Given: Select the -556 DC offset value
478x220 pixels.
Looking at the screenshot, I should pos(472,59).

★ ★ ★

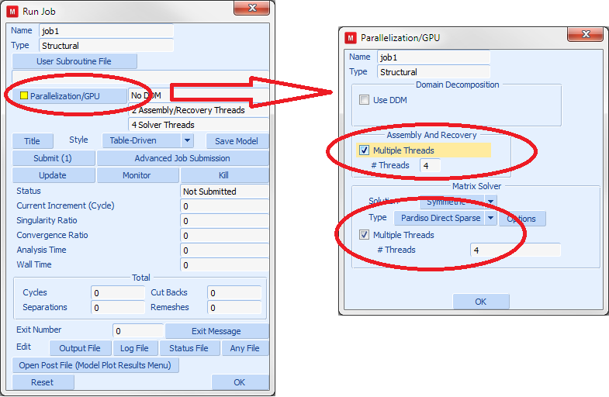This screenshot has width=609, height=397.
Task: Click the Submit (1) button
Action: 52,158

★ ★ ★

**WRITTEN PROBLEM**
Copy the lines of the material word for word, starting at the line that contains "This screenshot has width=609, height=397." and ending at the line that contains "Action: 52,158", with both of those lines included. Leave the pictures out of your copy.

**ANSWER FOR THE TASK**
This screenshot has width=609, height=397.
Task: Click the Submit (1) button
Action: 52,158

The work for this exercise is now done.